Seth Herd answers What are the strongest arguments for very short timelines?

Seth Herd 23 Dec 2024 22:14 UTC
50 points
15
I think the gaps between where we are and roughly human-level cognition are smaller than they appear. Modest improvements in to-date neglected cognitive systems can allow LLMs to apply their cognitive abilities in more ways, allowing more human-like routes to performance and learning. These strengths will build on each other nonlinearly (while likely also encountering unexpected roadblocks).
Timelines are thus very difficult to predict, but ruling out very short timelines based on averaging predictions without gears-level models of fast routes to AGI would be a big mistake. Whether and how quickly they work is an empirical question.

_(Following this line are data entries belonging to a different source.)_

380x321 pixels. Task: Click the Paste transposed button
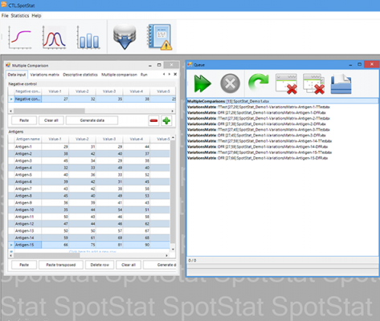[61, 265]
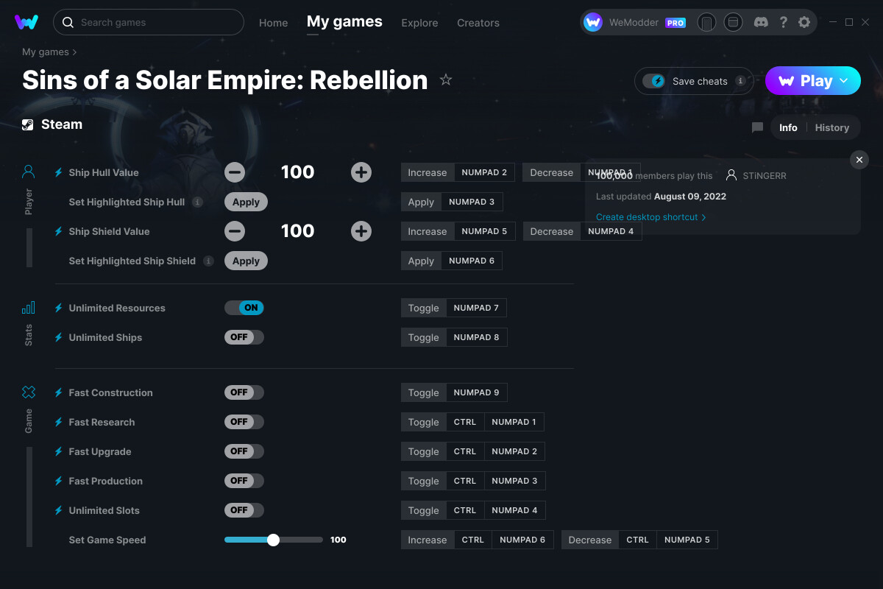This screenshot has width=883, height=589.
Task: Open the History tab
Action: pos(832,127)
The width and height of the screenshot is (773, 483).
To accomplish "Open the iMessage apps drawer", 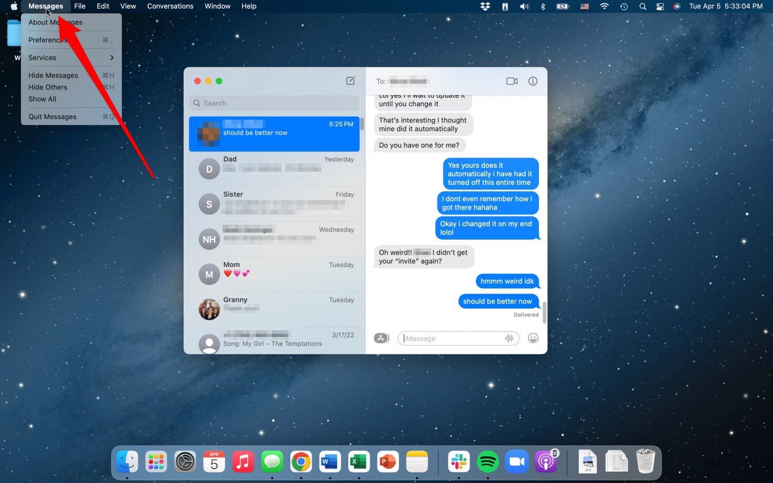I will tap(381, 338).
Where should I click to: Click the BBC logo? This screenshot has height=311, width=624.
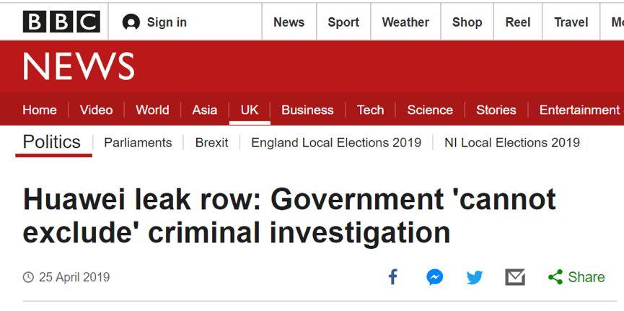(61, 22)
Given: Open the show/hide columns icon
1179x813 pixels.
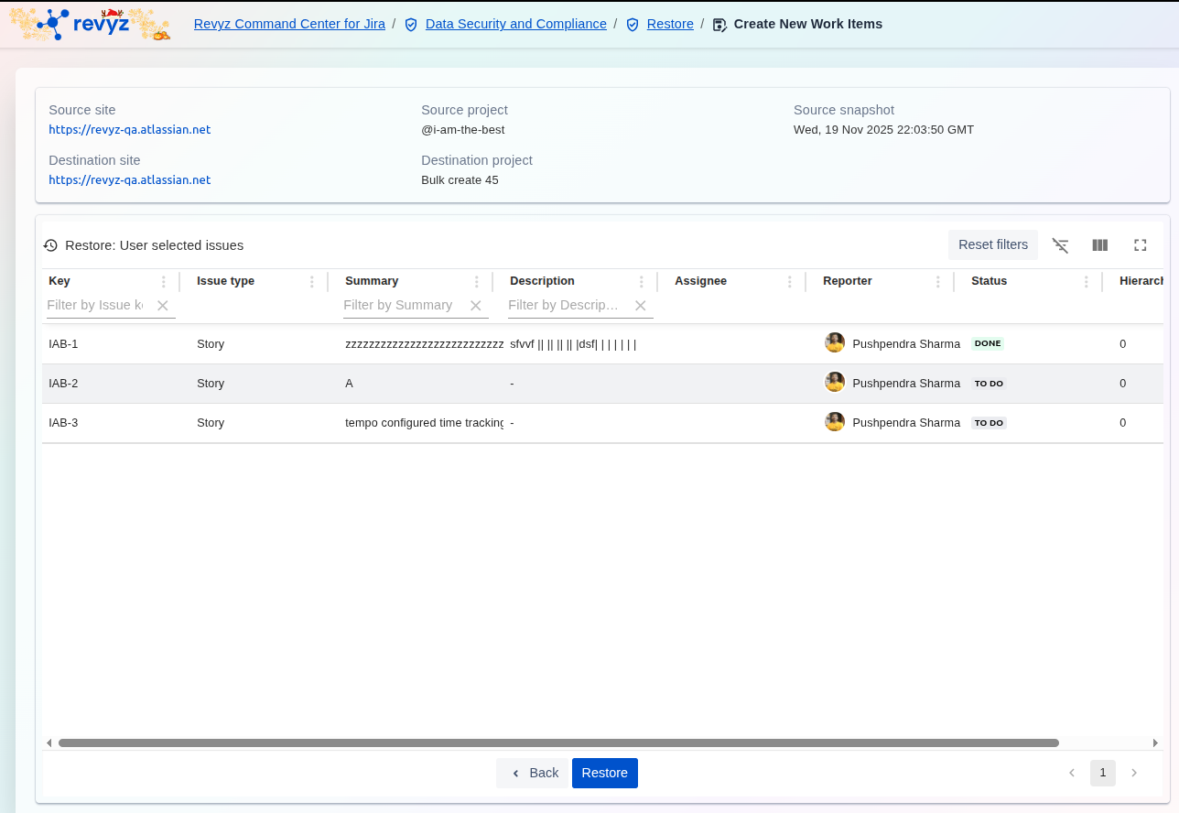Looking at the screenshot, I should point(1100,245).
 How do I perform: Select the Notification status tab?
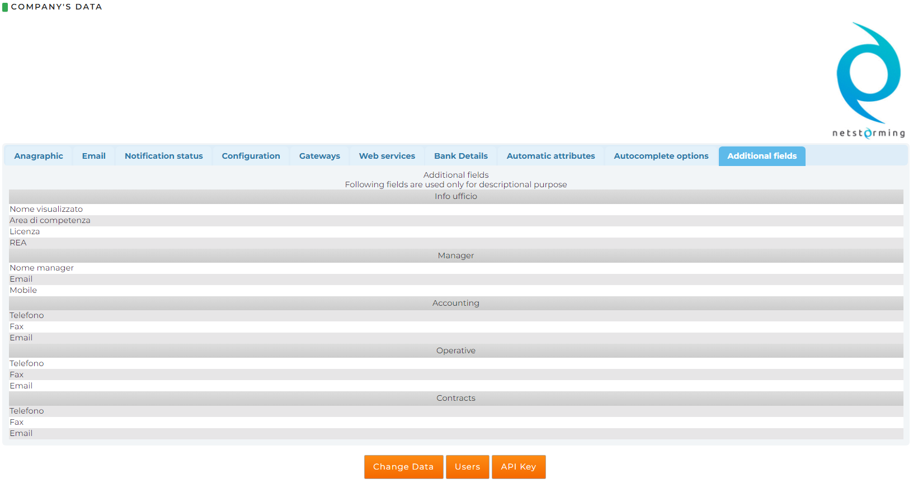pos(163,156)
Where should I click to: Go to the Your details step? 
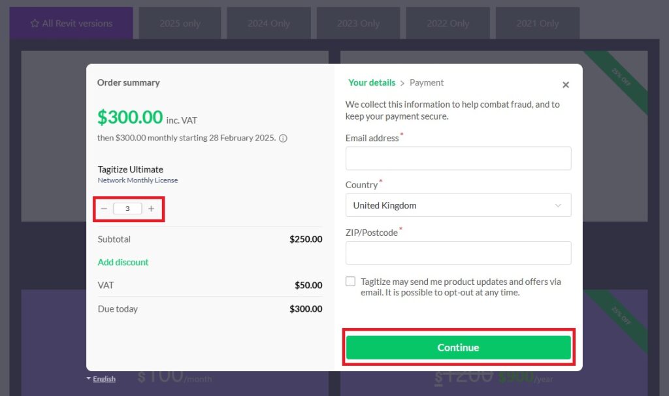372,83
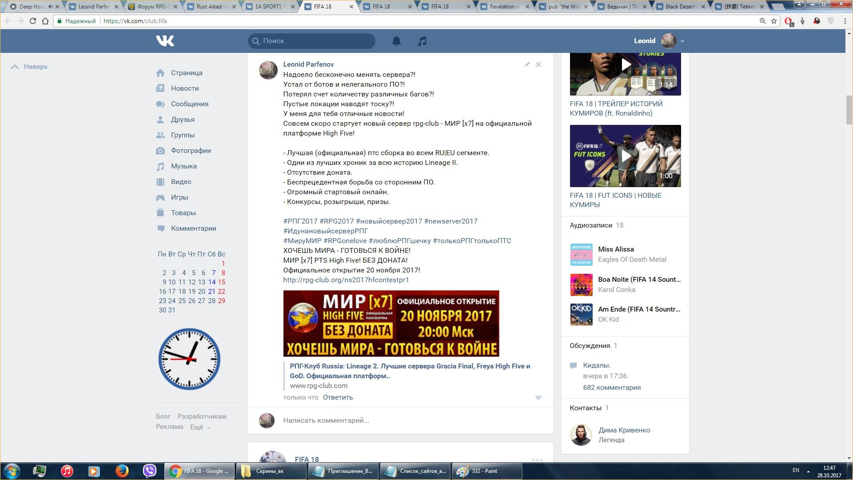Open VK notifications bell icon
Screen dimensions: 853x480
point(396,41)
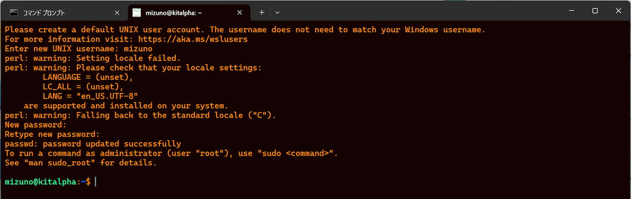Open the https://aka.ms/wslusers link
631x199 pixels.
tap(193, 39)
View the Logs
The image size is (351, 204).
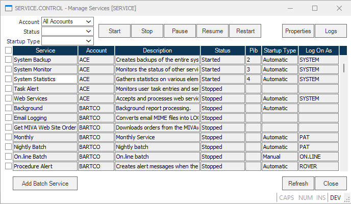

One blocker to taking short timelines seriously is the belief that fast timelines mean likely human extinction. I think they’re extremely dangerous but that possible routes to alignment also exist—but that’s a separate question.
I also think this is the current default path, or I wouldn’t describe it.
I think my research career using deep nets and cognitive architectures to understand human cognition is pretty relevant for making good predictions on this path to AGI. But I’m biased, just like everyone else.
Anyway, here’s very roughly why I think the gaps are smaller than they appear.
Current LLMs are like humans with excellent:
- language abilities,
- semantic memory
- working memory
They can now do almost all short time-horizon tasks that are framed in language better than humans. And other networks can translate real-world systems into language and code, where humans haven’t already done it.
But current LLMs/foundation models are dramatically missing some human cognitive abilities:
- Almost no episodic memory for specific important experiences
- No agency—they do only what they’re told
- Poor executive function (self-management of cognitive tasks)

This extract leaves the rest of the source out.